# About this task
Down to the last character, write out the records below.

Entries taken from a collection
------------------------------------

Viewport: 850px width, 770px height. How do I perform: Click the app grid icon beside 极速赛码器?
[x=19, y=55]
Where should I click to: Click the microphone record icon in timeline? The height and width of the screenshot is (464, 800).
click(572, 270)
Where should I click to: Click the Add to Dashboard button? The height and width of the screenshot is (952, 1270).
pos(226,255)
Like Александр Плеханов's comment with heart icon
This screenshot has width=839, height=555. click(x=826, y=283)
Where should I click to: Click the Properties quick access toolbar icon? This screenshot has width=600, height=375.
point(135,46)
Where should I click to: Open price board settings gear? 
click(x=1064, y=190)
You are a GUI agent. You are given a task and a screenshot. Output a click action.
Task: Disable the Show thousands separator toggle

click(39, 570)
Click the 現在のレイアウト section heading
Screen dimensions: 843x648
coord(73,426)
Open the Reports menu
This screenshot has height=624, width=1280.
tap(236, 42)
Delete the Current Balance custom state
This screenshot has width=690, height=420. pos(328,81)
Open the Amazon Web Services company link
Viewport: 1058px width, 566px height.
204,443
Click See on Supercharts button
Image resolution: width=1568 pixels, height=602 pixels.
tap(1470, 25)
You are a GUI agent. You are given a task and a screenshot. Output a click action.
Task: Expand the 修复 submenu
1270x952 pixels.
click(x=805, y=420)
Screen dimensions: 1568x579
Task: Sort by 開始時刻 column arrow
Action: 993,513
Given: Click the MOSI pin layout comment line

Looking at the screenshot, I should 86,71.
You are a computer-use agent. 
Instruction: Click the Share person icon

------------------------------------

# Answer below
Viewport: 850px width, 770px height. How do I perform: Click the app grid icon beside 极速赛码器?
[x=19, y=55]
Where should I click to: Click the microphone record icon in timeline? The height and width of the screenshot is (464, 800).
click(572, 270)
Where should I click to: Click the Add to Dashboard button? The height and width of the screenshot is (952, 1270).
pos(226,255)
Like Александр Плеханов's comment with heart icon
This screenshot has width=839, height=555. click(x=826, y=283)
Where should I click to: Click the Properties quick access toolbar icon? This screenshot has width=600, height=375.
point(135,46)
Where should I click to: Open price board settings gear? 
click(x=1064, y=190)
You are a GUI agent. You are given a task and a screenshot. Output a click action.
Task: Disable the Show thousands separator toggle

click(39, 570)
Click the 現在のレイアウト section heading
Screen dimensions: 843x648
coord(73,426)
Open the Reports menu
This screenshot has height=624, width=1280.
tap(236, 42)
Delete the Current Balance custom state
This screenshot has width=690, height=420. pos(328,81)
Open the Amazon Web Services company link
Viewport: 1058px width, 566px height.
204,443
Click See on Supercharts button
Image resolution: width=1568 pixels, height=602 pixels.
tap(1470, 25)
You are a GUI agent. You are given a task and a screenshot. Output a click action.
Task: Expand the 修复 submenu
1270x952 pixels.
click(x=805, y=420)
Screen dimensions: 1568x579
Task: Sort by 開始時刻 column arrow
Action: 993,513
Given: Click the MOSI pin layout comment line

Looking at the screenshot, I should 86,71.
You are a computer-use agent. 
Instruction: Click the Share person icon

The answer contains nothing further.